Romanya: Milliyetçiler yükselişte
2019'da kurulan sağcı-milliyetçi Rumen Birliği İttifakı (AUR), anketlere göre Romanya'daki en büyük ikinci siyasi güç olma yolunda ilerliyor. Partinin tutarlı bir programı olmasa da yorumcular seçmen potansiyelinin hafife alınmaması gerektiği konusunda uyarıyor.
Unutulanların umudu sağcılar
Partiyi küçümsemek tehlikeli olur, diyor Newsweek Romania:
“George Simion'un [AUR Eşbaşkanı] yükselişinin tek bir açıklaması var: Şu anda devletten, hükümetten ve parlamentodan dışlanmış ve aldatılmış hisseden, salgından bıkmış, yurtdışında ailesinden çok uzakta çalışmak zorunda kalan halkın bir kesimine biraz umut veren tek kişi o. Siyaset arenasında demokratik değerlere sahip çıkan inandırıcı bir figür ortaya çıkmadıkça, [bir sonraki parlamento seçimlerinin yapılacağı] 2024 için Simion'un önünde engel yok. ”
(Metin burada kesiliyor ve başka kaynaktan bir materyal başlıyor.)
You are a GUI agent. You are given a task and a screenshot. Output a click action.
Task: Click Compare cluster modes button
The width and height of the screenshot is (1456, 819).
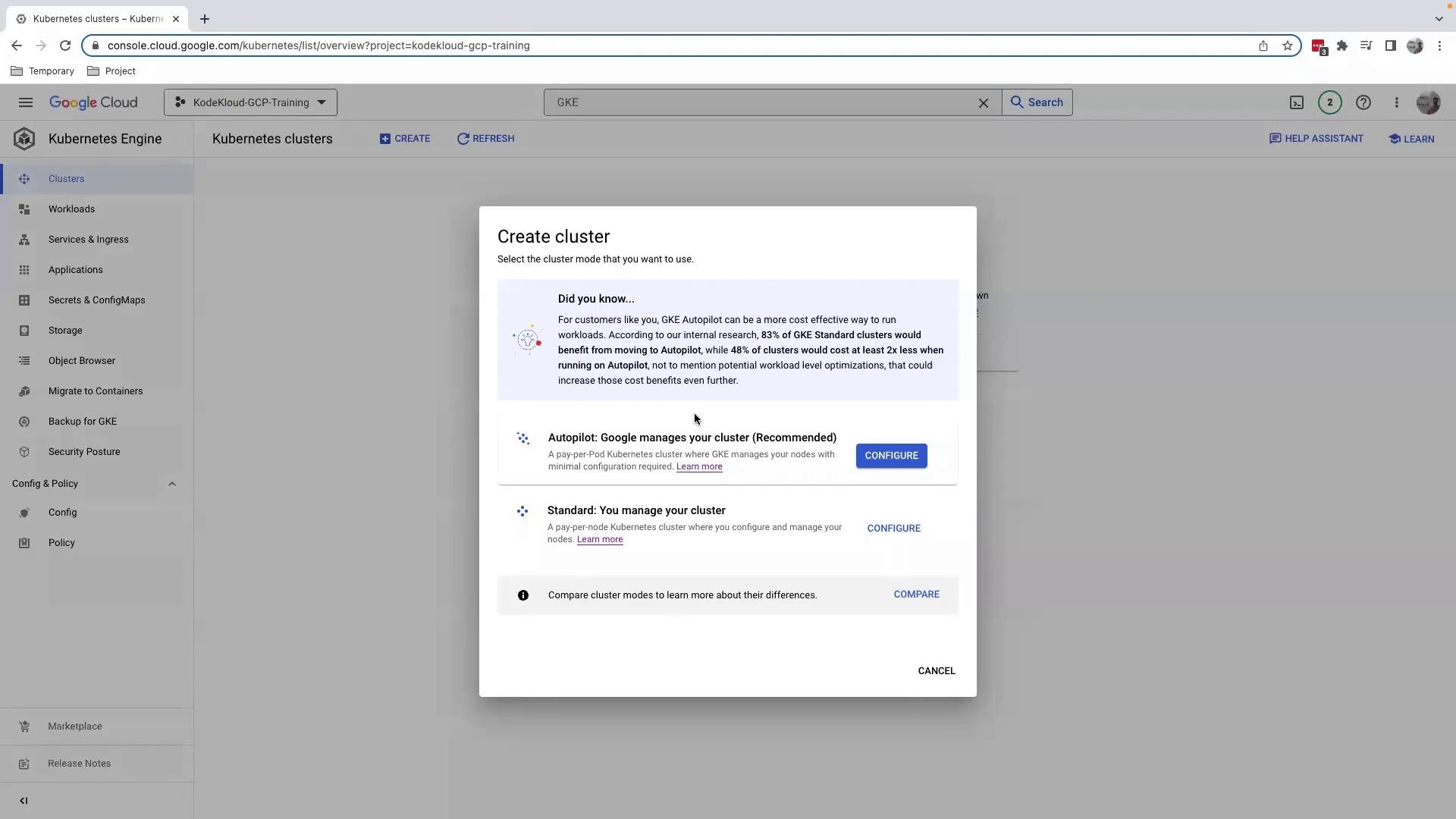916,595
Hayal kırıklığına uğramışların dilinden konuşmak
Revista 22'de tarihçi Mădălin Hodor, AUR'un söyleminin kati bir anlatıya dayanmadığı analizinde bulunuyor:
“Parti liderlerine göre, Çavuşesku nostaljisiyle Romanya'yı 'bir zamanlar büyük güç olan ülke' olarak tanımlayan cümle içinde komünizmi mahkûm etmek hiçbir sorun teşkil etmiyor. Simion ve diğerlerini asıl tehlikeli kılan, utanmaz ve dizginsiz milliyetçilikleri. AUR'un bir siyasi programı katiyen yok, sadece basmakalıp sözleri ve sloganları var. Strateji tam olarak bu, herkese duymak istediğini söylemek ve mümkün olan her vaadi vermek.”
En güçlü dayanak Kilise
Adevărul, AUR seçmenlerinin büyük bir bölümünün 2018'de eşcinsel evliliğe karşı yapılan anayasa referandumunda 'evet' dediği tahmininde bulunuyor:
“Referandumda 'evet' oyu veren 3,5 milyon Rumen'in en az yedide birinin, yani yarım milyon seçmenin [2020 parlamento seçimlerinde] AUR'a oy vermesi bir mucize değildi. Velev ki mucize olsun, bu mucizeyi gerçekleştiren de şüphesiz mucizeler konusunda uzmanlaşmış bir kurum olan Kilise idi. AUR'un büyümesine karşı Kilise'nin tek değilse de açık ara en önemli, güçlü ve mücadele edilmesi en zor etken olduğu gerçeği görmezden gelinmemeli. Aksi takdirde, 2024 seçimlerinde yaşanabilecek hüsran 2020'deki vaziyeti hatırlatacaktır: Bir mucizeye tanık olarak hayretler içerisinde kalakalmak.”